In this patent document, the word “comprising” is used in its non-limiting sense to mean that items following the word are included, but items not specifically mentioned are not excluded. A reference to an element by the indefinite article “a” does not exclude the possibility that more than one of the element is present, unless the context clearly requires that there be one and only one of the elements.
The following claims are to be understood to include what is specifically illustrated and described above, what is conceptually equivalent, and what can be obviously substituted. The scope of the claims should not be limited by the embodiments set forth in the examples, but should be given the broadest interpretation consistent with the description as a whole.
Claims
1. A method for production of liquid natural gas (LNG) at natural gas liquids (NGLs) recovery plants and improvements to recovery of natural gas liquids from natural gas using cold of LNG, comprising:
- producing LNG; and
- using the produced LNG as an external cooling source to control operation of a de-methanizer column.
2. The method as defined in claim 1, where the LNG is produced from an overhead stream of the de-methanizer column by reducing its pressure and temperature through one of a gas expander or J-T valve.

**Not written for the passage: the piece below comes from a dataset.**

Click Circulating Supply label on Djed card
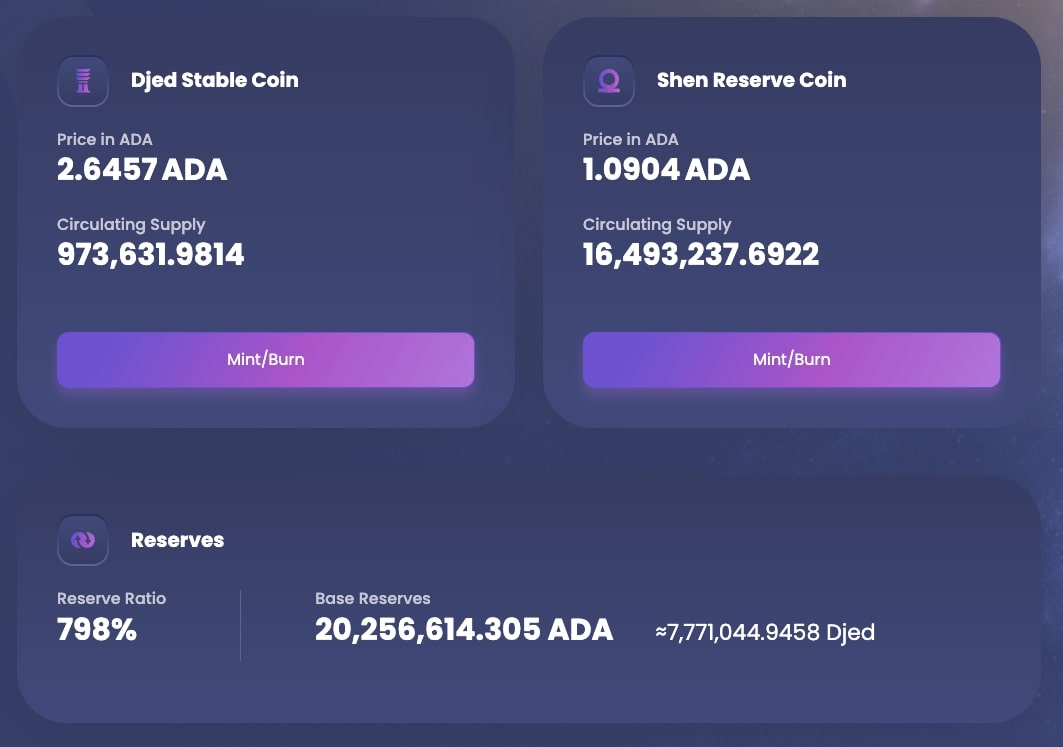Screen dimensions: 1063x747 coord(131,224)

3. The method as defined in claim 1, where a portion of the produced LNG is provided as a reflux stream by a temperature control of an overhead gas stream by mixing of LNG with a rising gas stream in the distillation column.

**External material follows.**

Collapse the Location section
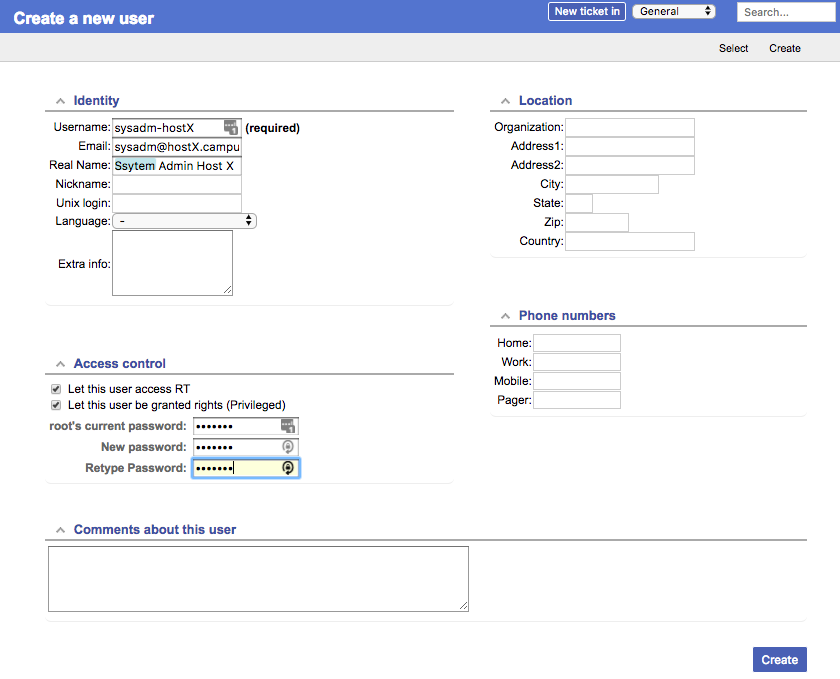The width and height of the screenshot is (840, 679). tap(505, 100)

4. The method as defined in claim 1, further comprising providing LNG to directly mix with un-distilled, expanded, feed gas to allow distillation column to operate at higher pressures without loss of recovery.
5. The method as defined in claim 1, further comprising providing LNG as a stripping gas for carbon dioxide concentration in an NGL product stream.
6. A method for recovery of natural gas liquids (NGLs) from a natural gas, comprising the steps of:
- using a portion of produced liquid natural gas (LNG) at an NGL recovery plant facility that has at least one de-methanizer column for recovering NGLs;
- adding LNG from an LNG overhead receiver by direct mixing to control the temperature profile in an NGL de-methanizer column, the temperature in an overhead product of the de-methanizer column being controlled by controlling addition of LNG as a reflux stream, the temperature in an expanded feed gas to the de-methanizer column being controlled by controlling addition of LNG as a tempering gas, stripping of carbon dioxide from an NGL product stream being controlled by controlling the addition of LNG as stripping gas.
7. The method as defined in claim 6, wherein produced LNG provides additional cooling energy to an inlet plant gas feed.
8. The method as defined in claim 7, wherein the use of produced LNG as an external cold energy source is used to increase the overall energy efficiency and recovery of NGLs.
9. The method as defined in claim 7 where a gaseous stream from the LNG overhead receiver provides additional cooling to the inlet plant gas feed.
10. The method as defined in claim 1 where more power is generated when producing LNG.
Type: Application
Filed: Dec 20, 2012
Publication Date: Jun 20, 2013
Patent Grant number: 10634426
Inventors: Jose Lourenco (Edmonton), MacKenzie Millar (Edmonton)
Application Number: 13/722,910